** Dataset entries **
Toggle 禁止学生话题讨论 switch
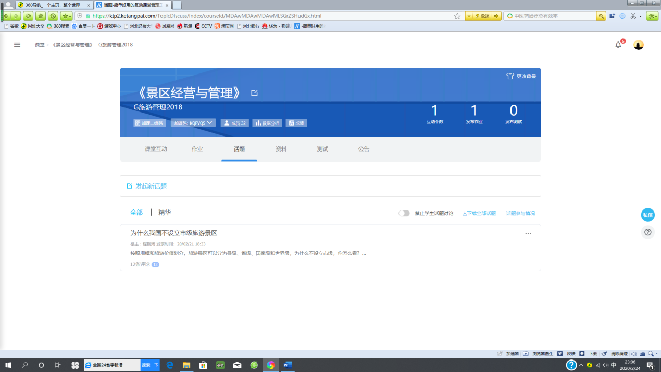Screen dimensions: 661x372 404,213
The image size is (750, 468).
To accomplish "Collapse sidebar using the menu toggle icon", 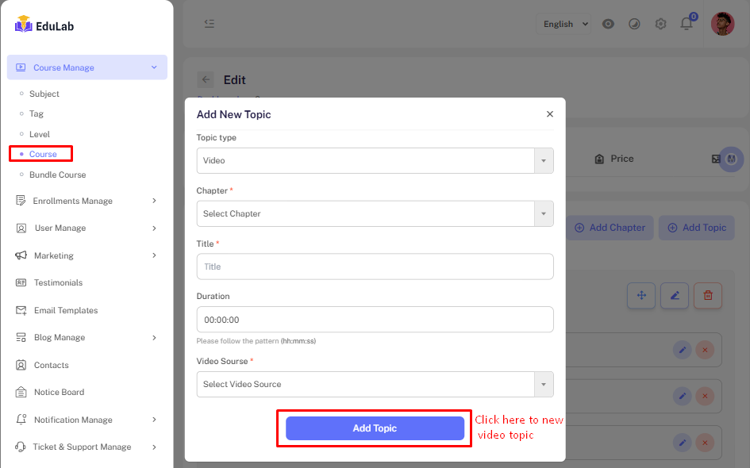I will (210, 24).
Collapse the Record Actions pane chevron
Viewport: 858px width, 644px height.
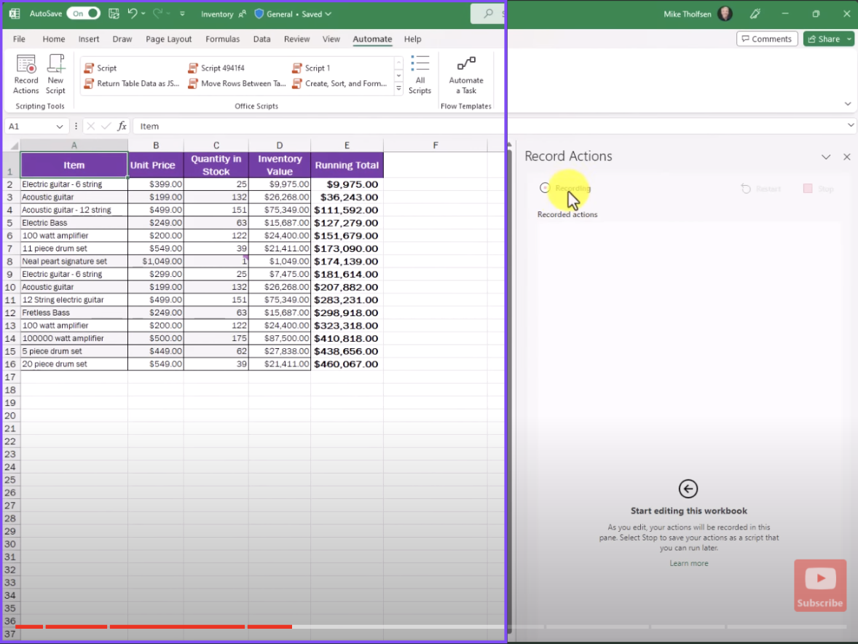coord(826,156)
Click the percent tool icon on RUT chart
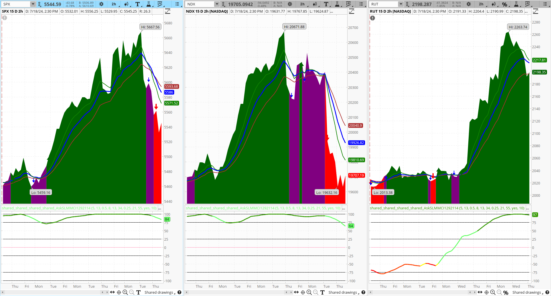Viewport: 551px width, 296px height. click(x=505, y=4)
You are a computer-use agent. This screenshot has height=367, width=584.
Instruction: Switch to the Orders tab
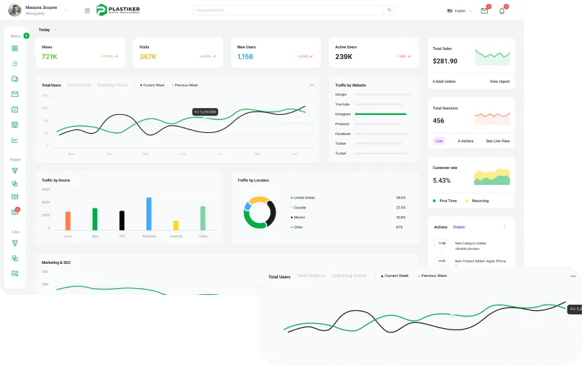(459, 227)
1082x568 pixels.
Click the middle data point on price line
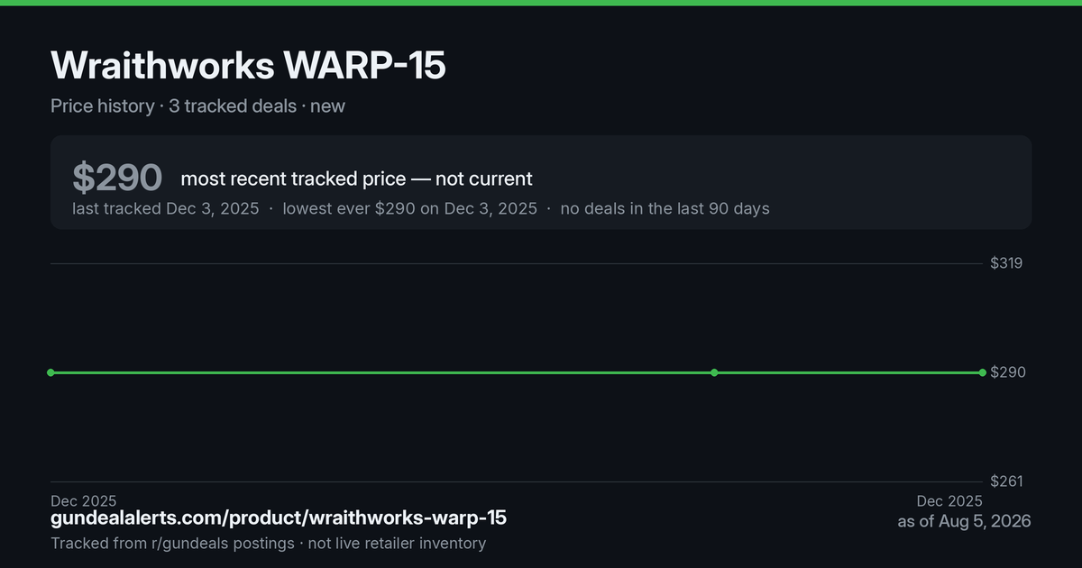pyautogui.click(x=714, y=372)
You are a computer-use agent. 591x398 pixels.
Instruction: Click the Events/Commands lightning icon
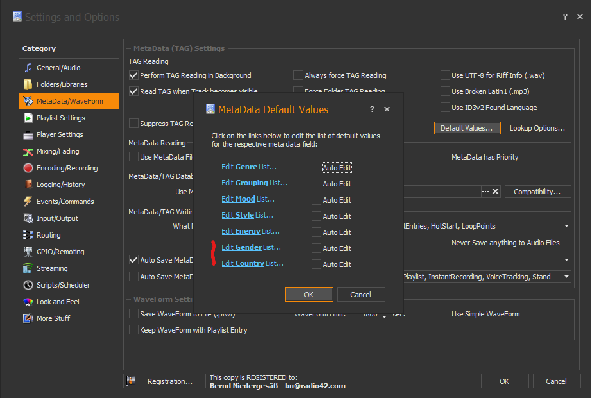pos(28,202)
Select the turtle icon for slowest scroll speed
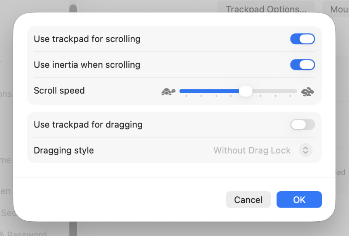 pyautogui.click(x=168, y=91)
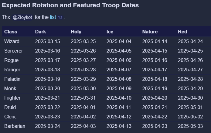Image resolution: width=211 pixels, height=133 pixels.
Task: Click the "Expected Rotation and Featured Troop Dates" heading
Action: [70, 5]
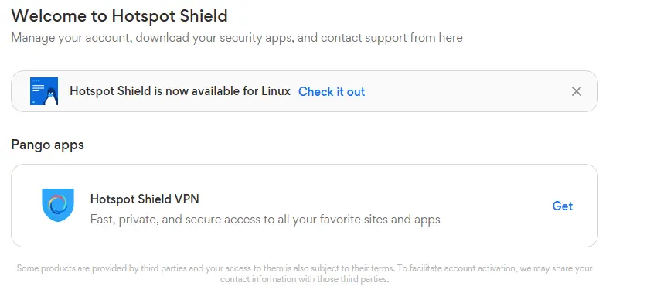Click the empty space between 'Check it out' and X
The width and height of the screenshot is (657, 300).
[x=467, y=91]
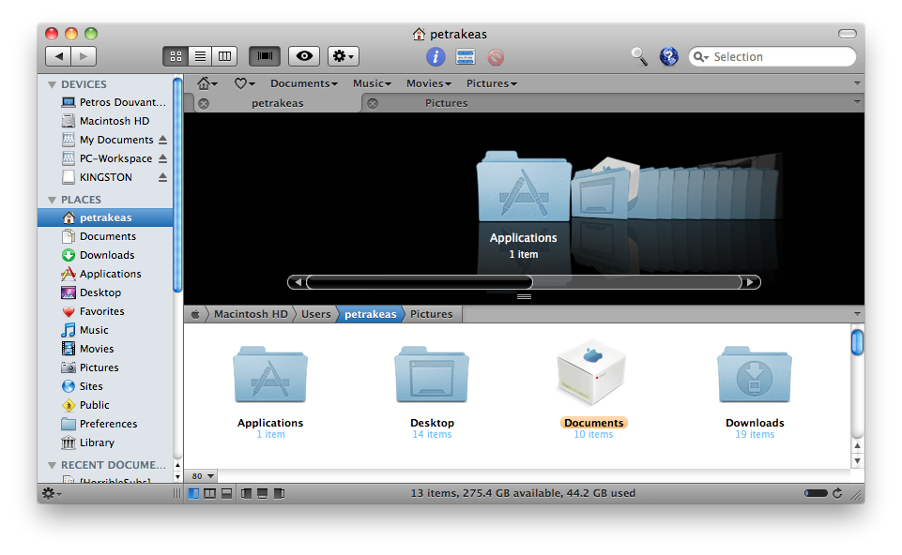Click the Get Info toolbar icon
The height and width of the screenshot is (555, 902).
(x=436, y=57)
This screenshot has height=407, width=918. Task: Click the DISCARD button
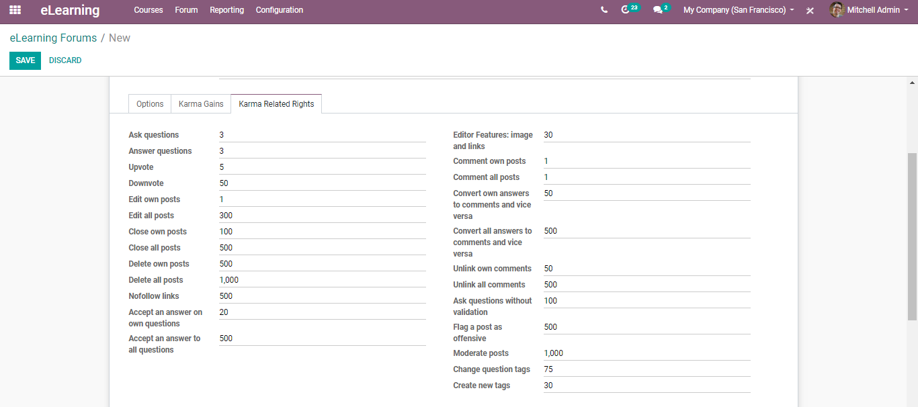tap(65, 60)
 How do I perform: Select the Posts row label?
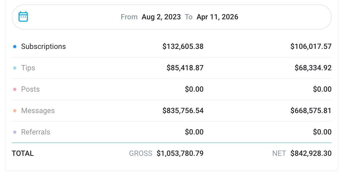click(x=30, y=89)
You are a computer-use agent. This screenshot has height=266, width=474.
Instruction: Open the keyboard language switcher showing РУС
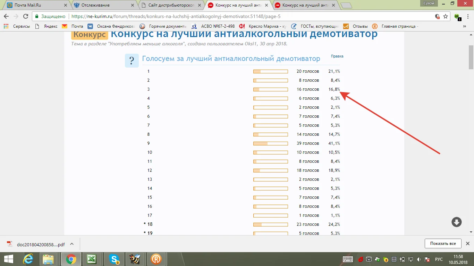(439, 259)
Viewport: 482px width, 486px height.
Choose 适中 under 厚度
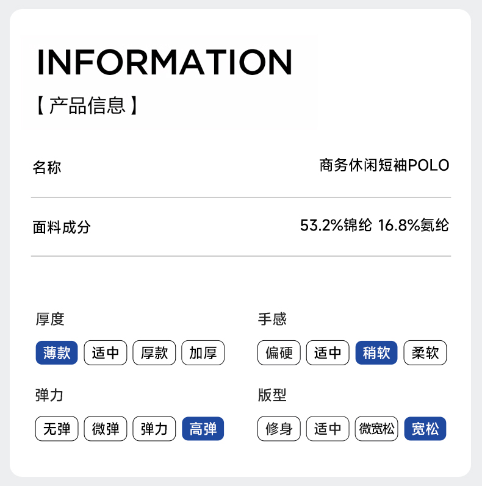pyautogui.click(x=106, y=353)
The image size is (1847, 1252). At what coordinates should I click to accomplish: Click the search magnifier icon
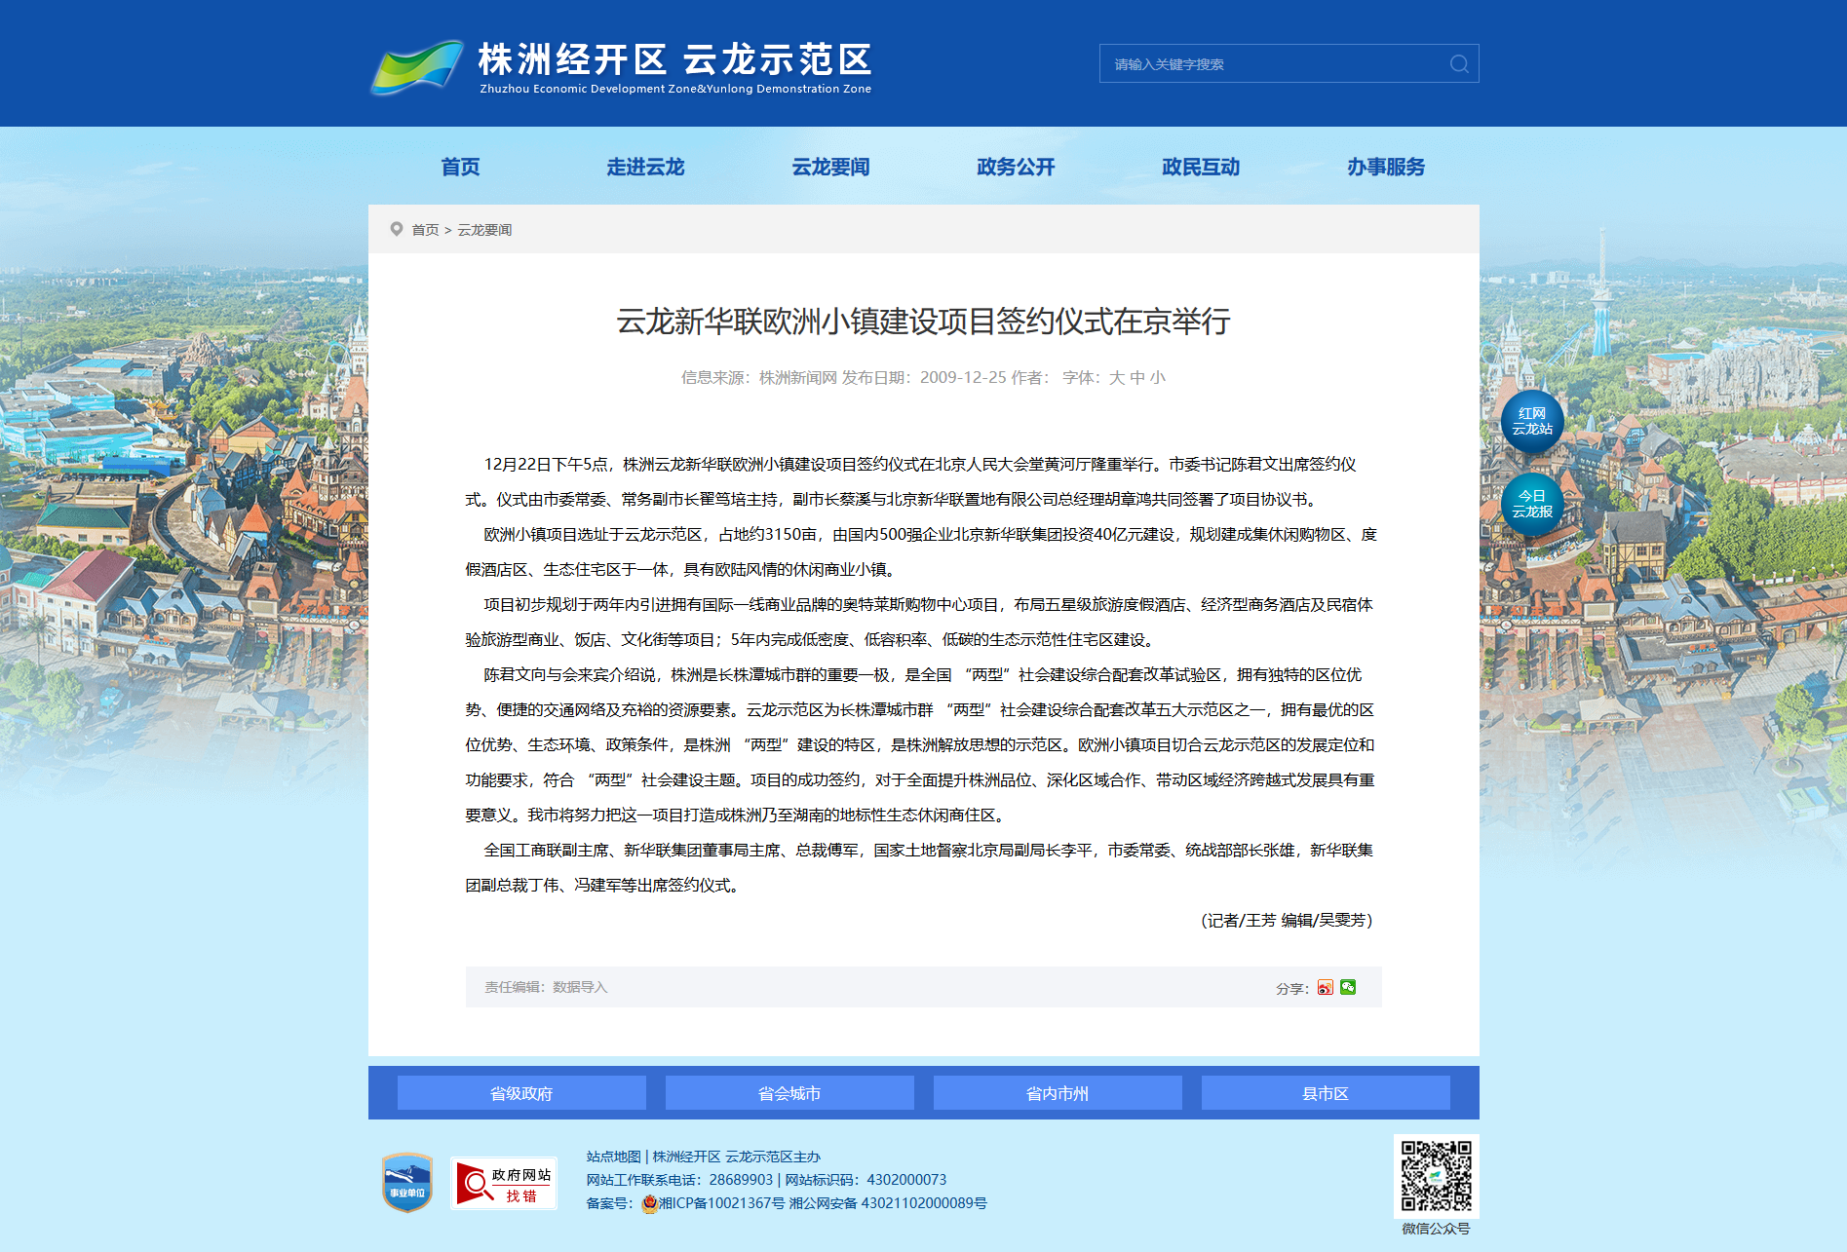(x=1458, y=64)
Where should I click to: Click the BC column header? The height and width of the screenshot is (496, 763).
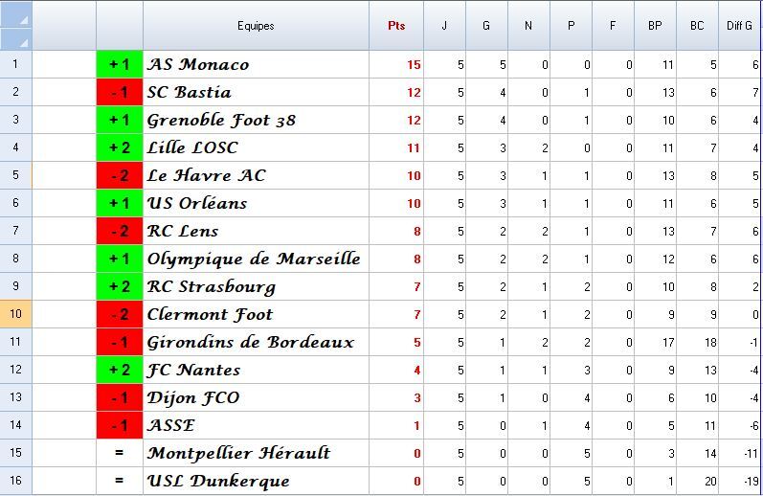pos(697,26)
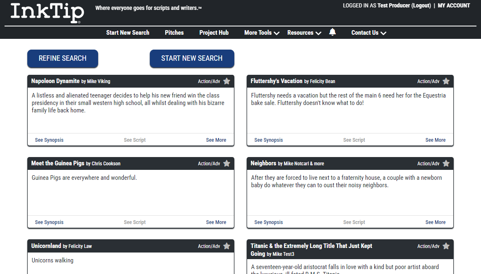Go to the Pitches page

point(174,33)
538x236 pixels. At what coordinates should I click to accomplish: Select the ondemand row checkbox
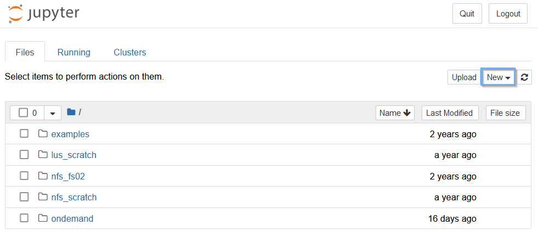pos(24,218)
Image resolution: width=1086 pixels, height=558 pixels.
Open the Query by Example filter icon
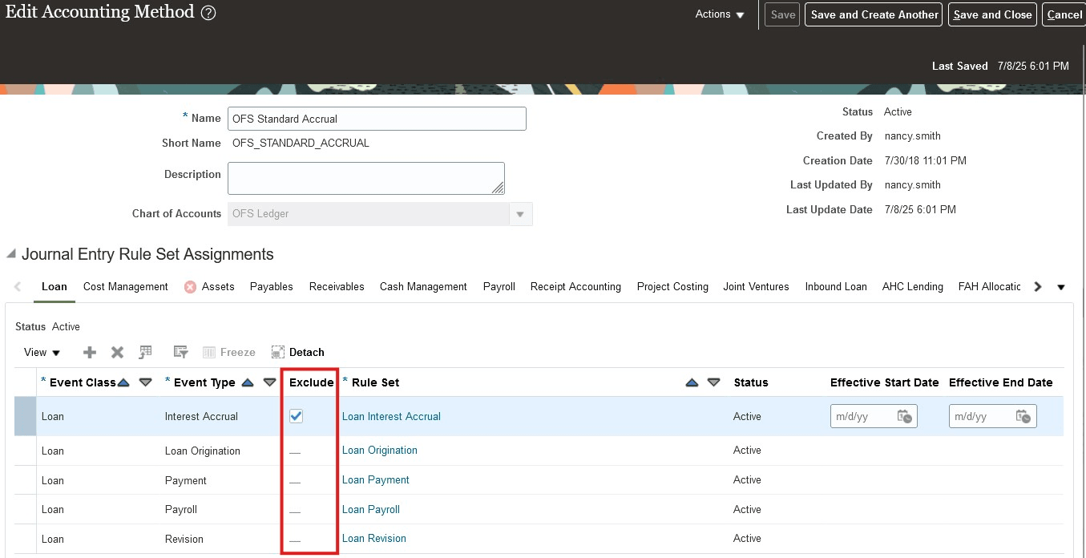[x=180, y=351]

** PROBLEM TO WORK ON **
Write only the number of lines above that contain "computer".

** EXERCISE RESULT **
3